Мэри не сомневалась, что гости, столпившиеся на ступенях, не упускают из разговора ни единого слова.
Старуха наклонилась к Мэри и пухлой, унизанной перстнями рукой потрепала ее по щеке.
— Милая, не принимайте мои слова близко к сердцу. Вы очень хороши собой. Только не сутультесь, не надо стесняться своего роста!
По лестнице уже поднималась новая порция гостей. Дворецкий громогласно объявлял их имена. Расслышав титулы бельгийского посла, русского великого князя и герцогини Люксембургской, Мэри решила было, что ее мучениям пришел конец.

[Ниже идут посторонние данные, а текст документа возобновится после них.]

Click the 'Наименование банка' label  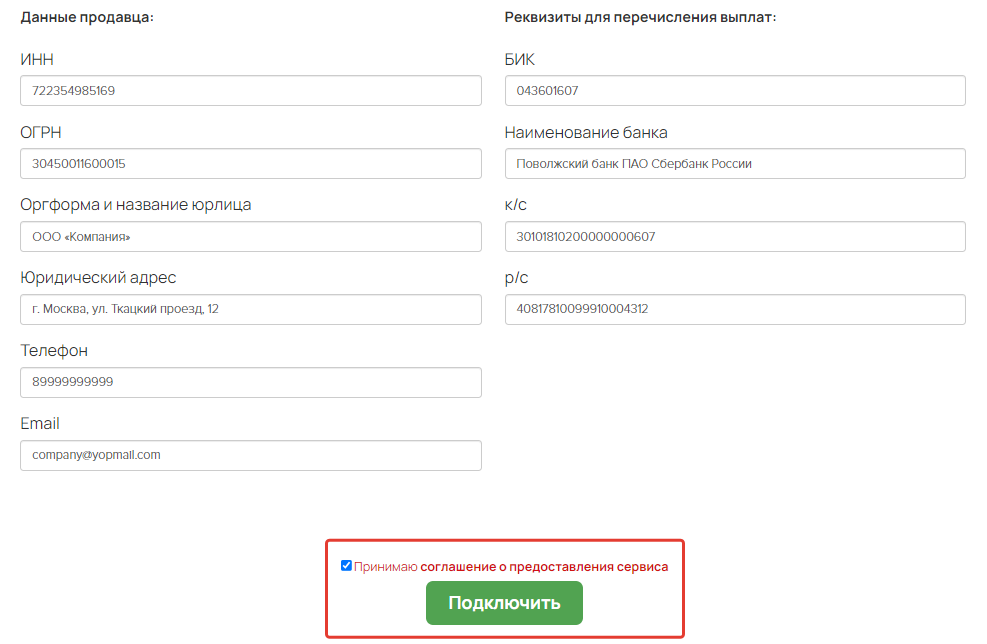point(586,133)
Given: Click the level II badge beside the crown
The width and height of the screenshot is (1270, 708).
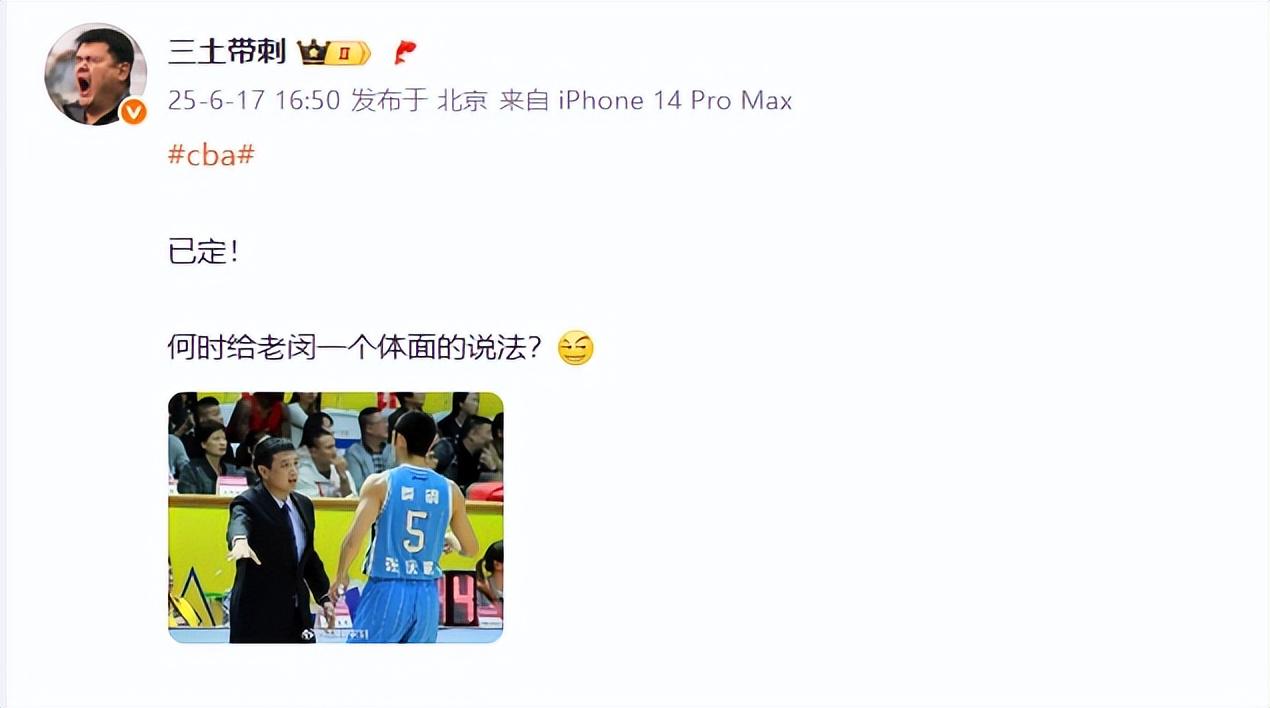Looking at the screenshot, I should tap(347, 53).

Но она ошиблась. Герцогиня рассеянно кивнула вельможным гостям, ответила на реверанс люксембургской правительницы и снова повернулась к Мэри:
— Так вы помолвлены с моим племянником? Мне говорили, что вы дочь священника из церкви Святого Дунстана в округе Хоббс? Как же, знаю этот приход. Каждый год я посылаю туда пять шиллингов, три дюжины восковых свечей, пять бушелей пшеницы и два покрывала для алтаря. Так поступали все наши предки со времен короля Вильгельма.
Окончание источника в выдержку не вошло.